▶ _Selected extract_:
########

Semester Reflection: Research Requires Risk

As hard to believe as it is, the semester is over. Almost. And lots of studies show that reflection is a beneficial method for transfering knowledge. Soooo, Here we go for transfer: Three global principles I learned from this class.

1. Scholarship works with texts, scientific research works with numbers, and qualitative research works with faces. Now, this is a huge generalization–but I think it works. If we put these three on a continuum, qualitative work would be in the middle (obviously), and can include either of the other two.

2. I have developed a pragmatic definition of research that is situational and rhetorical, but which I am still devleoping, and would like feedback on.

According to IRB, research can be generalized to larger populations. What it doesn’t specify is, to how great of a larger population? I think that any larger population will do, but the size of that generalizable population will effect how much respect/clout/funding the research will get. For example, a study which claims to be applicable to all college students in the nation (Academically Adrift) will necessarily get more attention, funding, and respect than a study by a WPA which will benefit the six other writing teachers in the nation who are seeking to create an honors composition course in collaboration with a musicologist. Both studies ask valid questions (what works?) both may use controlled environments and methods to seek an answer to that question through various complexities of coorilations, and both will produce data that will in turn (when interpreted) create knowledge which can be put to use by others.

The amount of people the research serves doesn’t necessarily determine its innate value or validity…to those for whom it is useful. One helps more people, but the other helps people that could never be helped by a gigantic study of large populations. The later need a study which examines the nuances of “how things work” (to use Stakes’ definition of qualitative research). And, there are also many types of quantiative or scientific research which deal with qualitative information/data before working the numbers. So, there is a place for them both. But, incase you thought I was being too accepting:

3. I do not believe that what Rhodes calls “psychography” (proto-ethnographies which are more interested in telling a narrative which proves a hypothis than they are in conveying longitudinal experiences had in immersive evironments) I don’t believe that psychographies are research. I believe they are scholarship. Scholarship looks at texts and works to determine their meaning by comparing them with other texts and theories of texts–including critical/cultural theory. As a student of literary, cultural, and textual studies, I love scholarship, and do not contest it’s value. But there’s something research has which scholarship doesn’t, and that’s risk. At the end of the day, the worst thing that can happen in scholarship is that you can miss your deadline, or not get published (maybe loose tenure). However, in an inquiry based study, your hypothesis could be proven wrong, you could not find the answer, or your data could contradict the theoretical framework you set out to prove. And you would still report these findings. That doesn’t happen in scholarship. In scholarship, you can simply write about your topic from a different angle or use a different theorist, or just not publish. This may not be a good way to divide up types of knowledge-formation, but something in my gut tells me that this is an important factor. The rhetorical risk of inquiry matters in the way that it is composed–that’s my hypothesis. Thoughts?

########

▶ _Working data_:
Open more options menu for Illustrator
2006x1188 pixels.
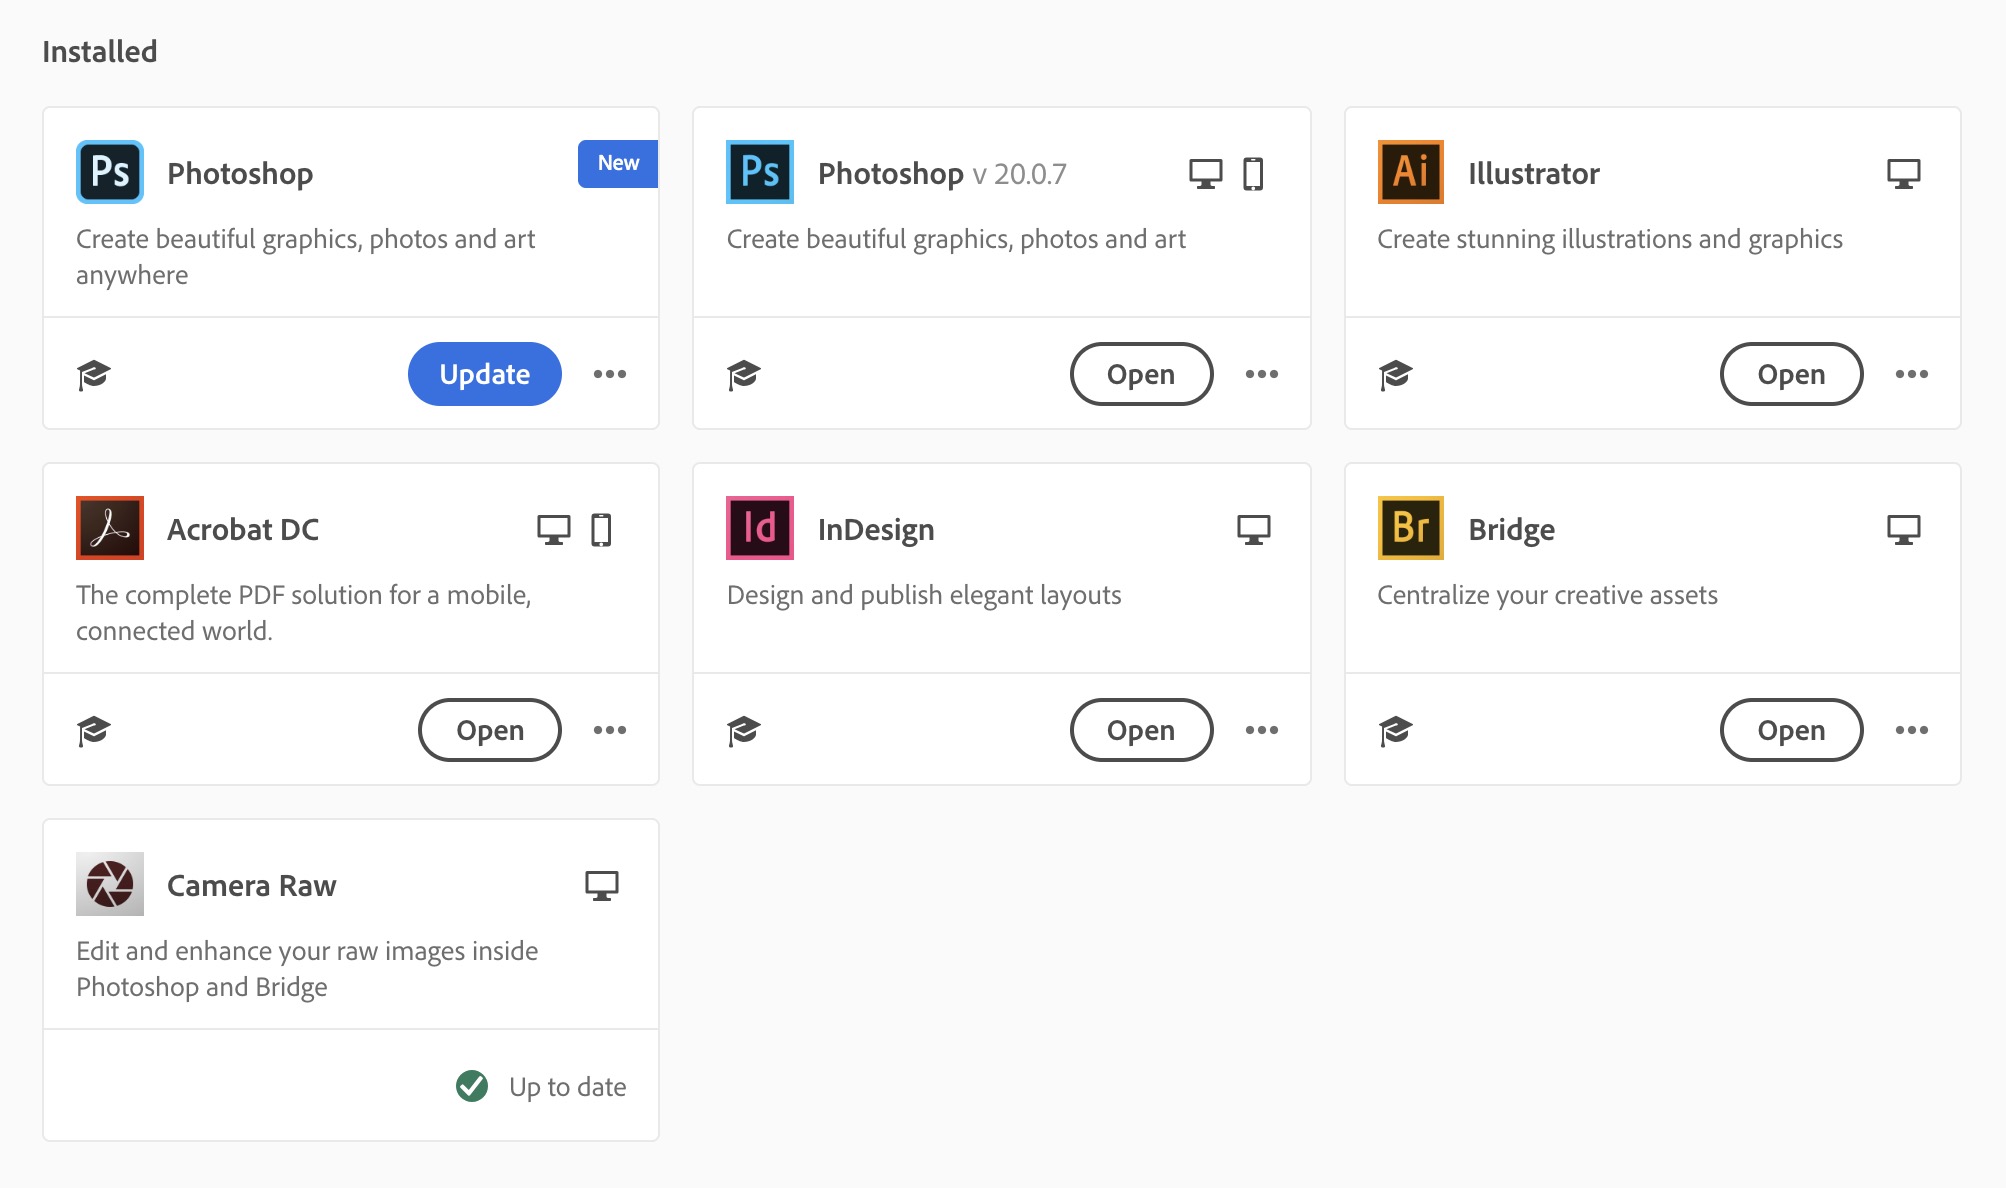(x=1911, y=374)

########

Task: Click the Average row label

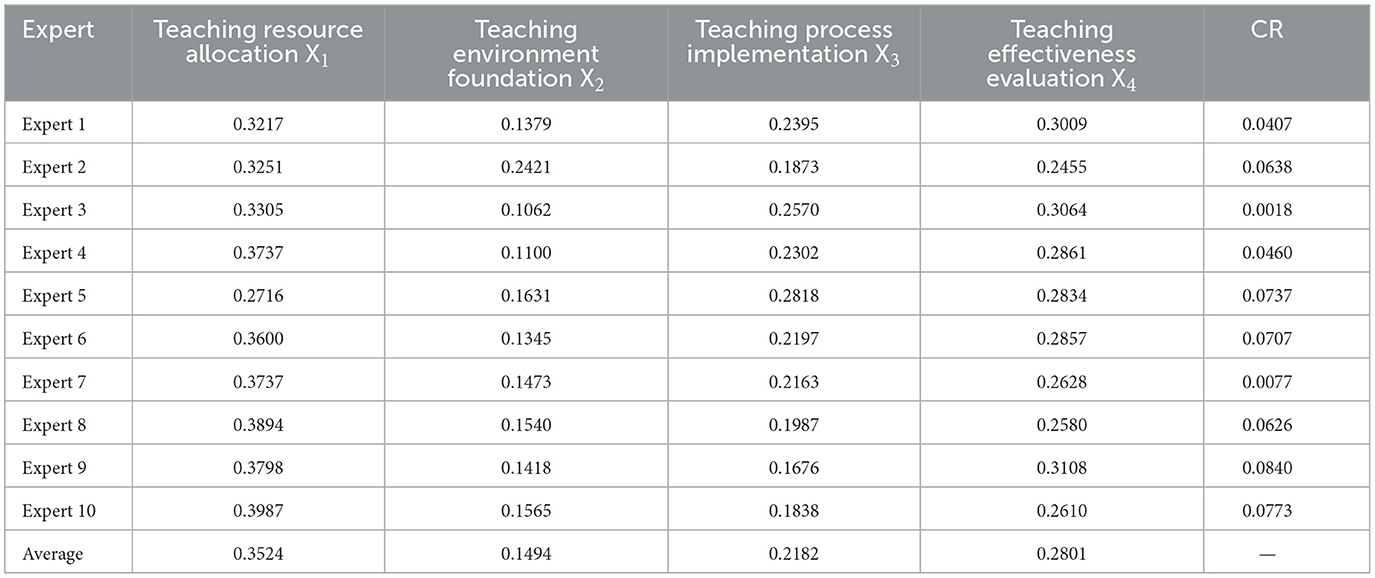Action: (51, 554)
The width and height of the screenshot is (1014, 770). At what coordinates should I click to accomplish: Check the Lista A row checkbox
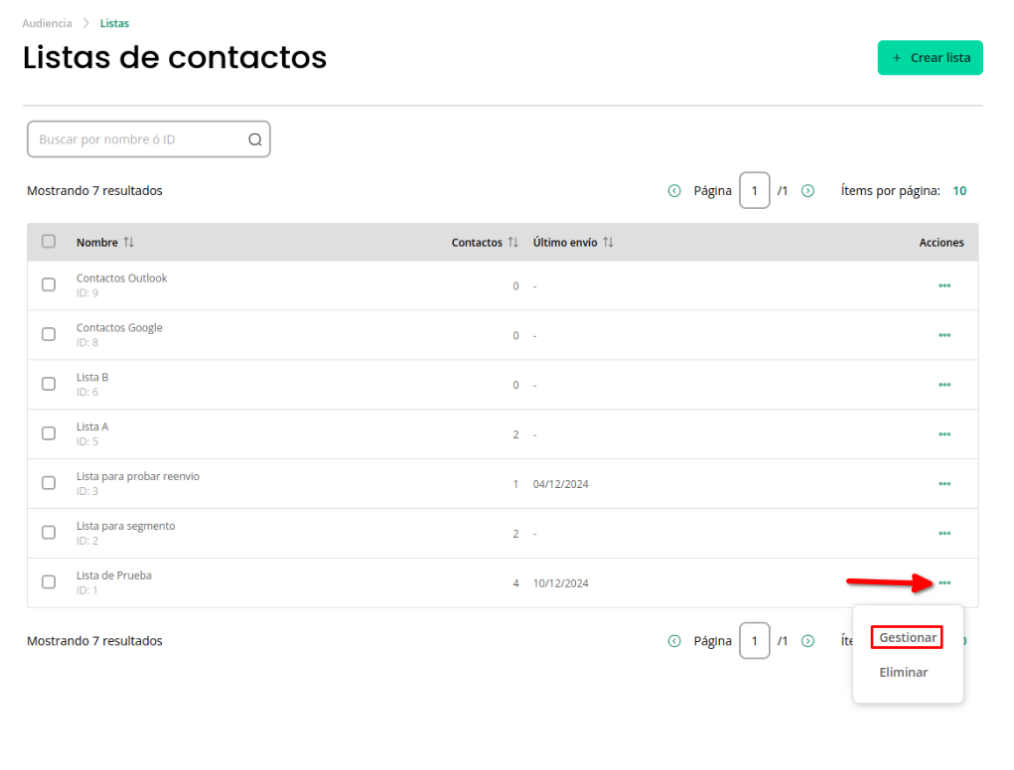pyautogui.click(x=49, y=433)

########

▶ _Tasks to complete_:
A - Put the stretch of the entries from the line containing "Task: Click the Average row label" through the line containing "pyautogui.click(x=49, y=433)" into a Markdown table with the columns Row and Entry line. Number each row, skip blank lines, and leave out the pictures.
B - Write what comes next in the semester reflection on research and risk, starting after its final sentence.

▶ _The responses_:
A -
| Row | Entry line |
|---|---|
| 1 | Task: Click the Average row label |
| 2 | Action: (51, 554) |
| 3 | The width and height of the screenshot is (1014, 770). At what coordinates should I click to accomplish: Check the Lista A row checkbox |
| 4 | pyautogui.click(x=49, y=433) |

B -
In other news . . .

Because I really like longitudinal, qualitative research, I had felt at the beginning of the semester that immersive ethnography was the only type of qualitative research I could do. But hearing Hiedie McKee say, over skype last week, “why would I be reading about this, when I could be talking to these people?” made me realize that I didn’t have to do a full-scale ethnography to find valuable information, and I didn’t have to do my research all at once. I can begin by “talking to” some of the people I respect and want to understand. I can begin exploring without being Ms. Mega-Awesome, and Perfect Super-Researcher (and yes, I do feel that we read a few of those: Heath, Boyd, Caroll, etc). This was an exciting and refreshing revelation.

Top Readings:

Robert Brooke, “Ethnographic Writing” from Voices and Visions

Digital Writing Research: Technologies, Methodologies, and Ethical Issues edited by McKee and DeVoss

Jerremy Tirell’s dissertation, “Mapping a Geographical History of Digital Technology in Rhetoric and Composition.”

Dana Boyd’s dissertation, “Taken out of Context”

Other’s favorites: Stake’s Qualitative Research, Lee Ann Caroll’s Rehearsing New Roles, Heath (how can you not?) ,

Favorite Skype Visiting Author: Katherine Kelleher Sohn

Educational Controversy–What is “Learning” Anyway?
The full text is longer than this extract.